• [WHAT THE EXERCISE ASKS]:
In the backpacking recollection below, what price did the bakery charge for the big day-old loaf?

I learned how to backpack from my father in the 1950s, and in the 1960s I was fortunate to go backpacking with some of the people who had the first recorded ascents of many of the peaks of the Sierras.
There was no giardia in the waters of the Sierras in those days, so there was no need to filter or boil water from the lakes and streams. One of my great pleasures was lying on my belly and drinking directly from a flowing stream. I remember the first time we had to filter Sierra water. I was in my twenties. I was so sad about the loss of purity in those splendid mountains, I cried every time I had to filter our water.
This was also before the advent of lightweight packs and lightweight tents and lightweight sleeping bags, before armies of backpackers swarmed the wilderness. My pack for a week in the Sierras weighed upwards of sixty pounds, and we so rarely met other backpackers, every meeting was memorable.
We were ever on the lookout for edible food that needed only water added to make a viable meal. Forget tasty. Edible. I was a fly fisherman, and in those days so few people visited the places we went, the fishing was always good and we had trout for breakfast and supper.
One day a backpacking friend touted me on a rice dish available in a cardboard box, the ingredients needing only water to turn into some sort of pilaf. I got some, cooked it at home, found it edible, barely, and got two more boxes to take on a backpacking trip.
Our first day we hiked for seven hours carrying our hella heavy packs over two high passes, and we didn’t reach our destination until darkness was falling. Exhausted and having no time to fish, we made our cooking fire and boiled a pan of water to cook the rice pilaf.
Yes. A cooking fire. This was when so few people ventured into the Sierras there was always plenty of dead wood to be gathered for fires, no permits were required, and there was no need to carry a little propane stove. When the water came to a boil, we poured in the desiccated rice grains, stirred occasionally, and twenty minutes later scooped the gruel into our Sierra Club cups.
Oh my God. The pilaf tasted like a three-star Michelin entrée, our mighty exertions and our extreme hunger making the crummy food gourmet.
When I was in my twenties I was a vagabond for a few years. I hitchhiked all over America and Canada, carrying all my possessions in a big backpack weighing fifty to seventy pounds depending on how much food and how many books I was carrying. I also toted a cheap guitar in a flimsy case and played for hours while waiting for rides. I was essentially a highway backpacker.
During the summer of 1971 I found myself in Stowe, Vermont with a few dollars in my wallet and needing work. Stowe is now a swank resort town, but in 1971 it was a small country town. I inquired in the hardware store if they knew of anyone needing a laborer. The friendly fellow working there said he’d make a few calls and to come back in a half hour. To pass the time, I went to the bakery to get a loaf of bread.
The gal in the bakery sold me a big day-old loaf for twenty-five cents. When I inquired about places to camp, she said I could pitch my tube tent in her backyard. I asked if she knew of anyone needing a laborer, and she said there was a guy tending a warming hut on the nearby Long Trail, which is part of the Appalachian Trail, who wanted somebody to cut and chop wood for the hut. She said he came into the bakery every few days to buy cookies and bread, and to complain about the absence of bagels.
The guy at the hardware store didn’t come up with any work for me, so after spending the night in the bakery gal’s backyard, I hiked two miles up a trail that connected with the Long Trail, hiked another mile or so north along the Long Trail, and introduced myself to the fellow tending the warming hut there.

• [MATERIAL PROVIDED]:
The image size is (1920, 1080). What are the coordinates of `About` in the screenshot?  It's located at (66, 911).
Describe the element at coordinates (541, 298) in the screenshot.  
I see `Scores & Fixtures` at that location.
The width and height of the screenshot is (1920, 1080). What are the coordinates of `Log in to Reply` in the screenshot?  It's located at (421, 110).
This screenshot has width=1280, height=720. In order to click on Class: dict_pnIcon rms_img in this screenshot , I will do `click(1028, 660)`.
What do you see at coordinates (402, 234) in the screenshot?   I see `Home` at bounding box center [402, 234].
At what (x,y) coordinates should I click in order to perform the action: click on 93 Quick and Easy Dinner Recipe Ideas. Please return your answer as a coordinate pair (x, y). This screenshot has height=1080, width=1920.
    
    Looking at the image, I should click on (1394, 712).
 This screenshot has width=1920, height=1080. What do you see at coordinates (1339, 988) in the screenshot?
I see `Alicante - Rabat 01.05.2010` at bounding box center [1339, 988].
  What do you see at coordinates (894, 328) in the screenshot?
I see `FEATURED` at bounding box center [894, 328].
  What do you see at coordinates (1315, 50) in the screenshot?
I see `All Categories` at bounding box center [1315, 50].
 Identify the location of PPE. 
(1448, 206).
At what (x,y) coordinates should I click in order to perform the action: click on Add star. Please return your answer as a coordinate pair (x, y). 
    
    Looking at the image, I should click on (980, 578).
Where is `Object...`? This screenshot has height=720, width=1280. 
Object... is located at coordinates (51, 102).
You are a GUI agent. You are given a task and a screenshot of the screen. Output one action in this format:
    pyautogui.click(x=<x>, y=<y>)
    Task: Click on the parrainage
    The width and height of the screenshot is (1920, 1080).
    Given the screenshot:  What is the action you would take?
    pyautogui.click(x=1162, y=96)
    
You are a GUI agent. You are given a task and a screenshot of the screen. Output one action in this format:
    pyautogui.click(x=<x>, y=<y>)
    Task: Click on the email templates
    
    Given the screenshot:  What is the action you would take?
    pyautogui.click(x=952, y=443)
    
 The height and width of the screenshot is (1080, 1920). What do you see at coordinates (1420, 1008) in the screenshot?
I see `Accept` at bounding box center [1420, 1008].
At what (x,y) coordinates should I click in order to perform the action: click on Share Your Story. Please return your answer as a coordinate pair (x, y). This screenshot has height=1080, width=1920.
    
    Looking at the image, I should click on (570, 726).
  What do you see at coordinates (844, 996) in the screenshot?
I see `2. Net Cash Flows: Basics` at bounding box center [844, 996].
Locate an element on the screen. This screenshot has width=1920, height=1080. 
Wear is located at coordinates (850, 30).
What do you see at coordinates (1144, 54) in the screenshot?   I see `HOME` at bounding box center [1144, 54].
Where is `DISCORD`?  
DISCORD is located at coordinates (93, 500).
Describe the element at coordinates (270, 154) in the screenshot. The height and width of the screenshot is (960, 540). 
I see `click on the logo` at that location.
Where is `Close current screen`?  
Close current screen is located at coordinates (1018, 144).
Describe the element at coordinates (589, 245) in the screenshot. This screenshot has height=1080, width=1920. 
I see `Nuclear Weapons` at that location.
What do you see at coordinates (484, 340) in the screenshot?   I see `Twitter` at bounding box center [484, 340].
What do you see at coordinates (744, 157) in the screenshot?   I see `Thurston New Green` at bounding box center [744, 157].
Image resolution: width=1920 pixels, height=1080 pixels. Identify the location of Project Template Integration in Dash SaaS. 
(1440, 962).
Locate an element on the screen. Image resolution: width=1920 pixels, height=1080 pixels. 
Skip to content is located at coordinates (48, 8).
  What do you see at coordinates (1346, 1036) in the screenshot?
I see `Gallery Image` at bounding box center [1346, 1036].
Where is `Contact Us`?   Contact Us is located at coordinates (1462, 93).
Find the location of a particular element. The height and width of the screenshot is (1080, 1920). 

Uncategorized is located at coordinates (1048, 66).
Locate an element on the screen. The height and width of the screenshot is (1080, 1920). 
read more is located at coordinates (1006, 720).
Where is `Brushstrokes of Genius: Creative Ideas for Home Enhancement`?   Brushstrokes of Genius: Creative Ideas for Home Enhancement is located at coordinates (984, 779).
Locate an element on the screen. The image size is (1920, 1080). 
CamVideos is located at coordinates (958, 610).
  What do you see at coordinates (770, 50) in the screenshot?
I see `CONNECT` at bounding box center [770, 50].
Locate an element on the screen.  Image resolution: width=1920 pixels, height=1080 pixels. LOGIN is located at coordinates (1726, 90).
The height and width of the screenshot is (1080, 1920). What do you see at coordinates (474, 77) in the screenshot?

• [THE SOLUTION]:
Twenty-five cents.